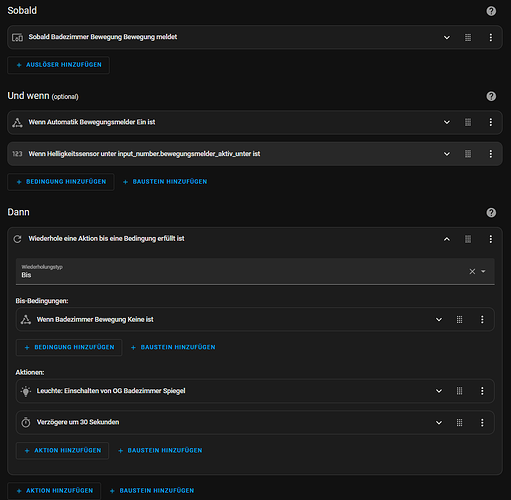Expand the Sobald Badezimmer Bewegung trigger
511x500 pixels.
tap(447, 37)
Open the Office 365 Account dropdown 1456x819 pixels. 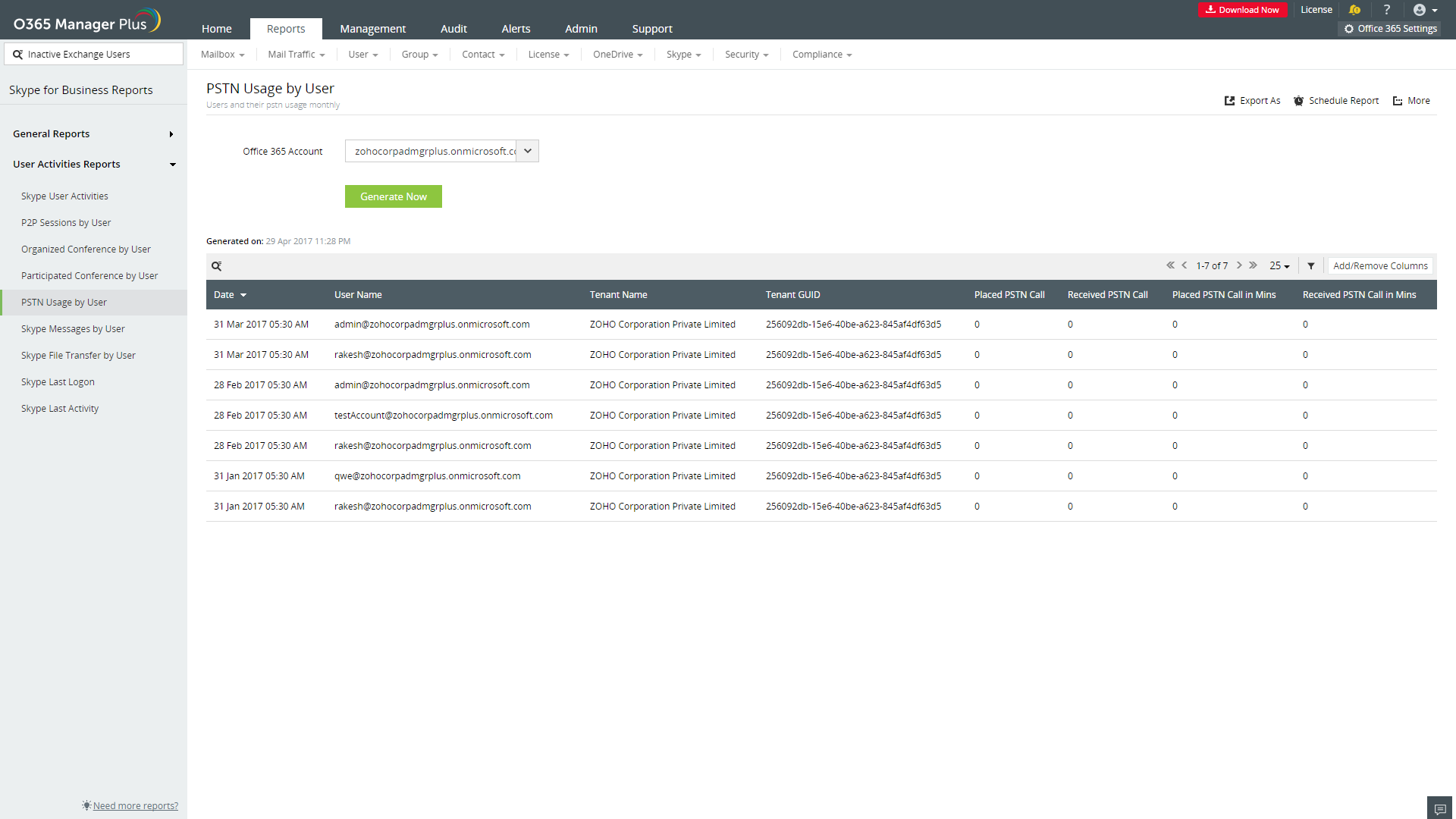[527, 151]
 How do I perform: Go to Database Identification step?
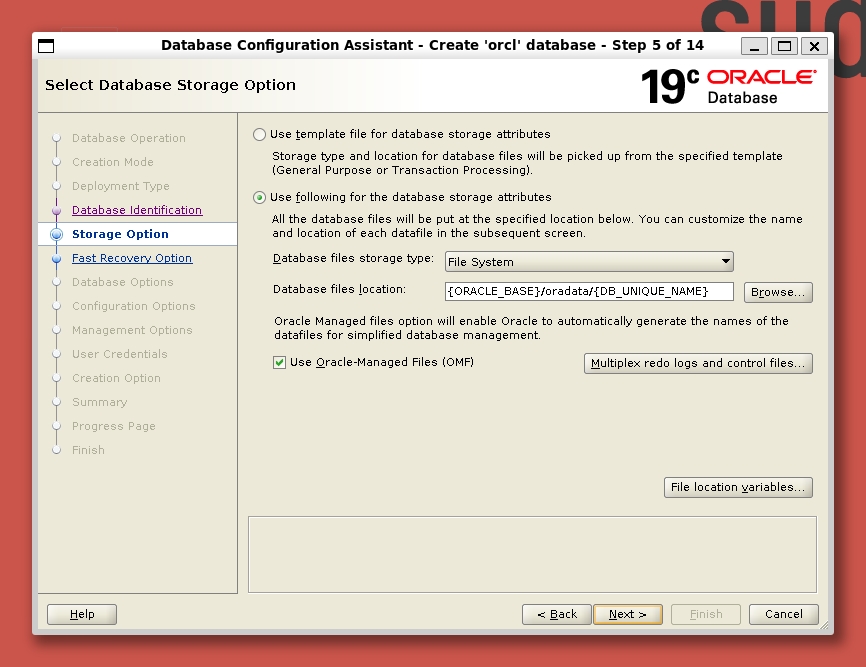click(x=137, y=211)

_WHAT TO DO_.
Put the records above into a Markdown table with the columns Row and Line, starting at the line that contains "How do I perform: Go" and continuing through the final line of the records. Number each row, skip blank lines, and leave the pictures out.

_SOLUTION TO THIS EXERCISE_.
| Row | Line |
|---|---|
| 1 |  How do I perform: Go to Database Identification step? |
| 2 | click(x=137, y=211) |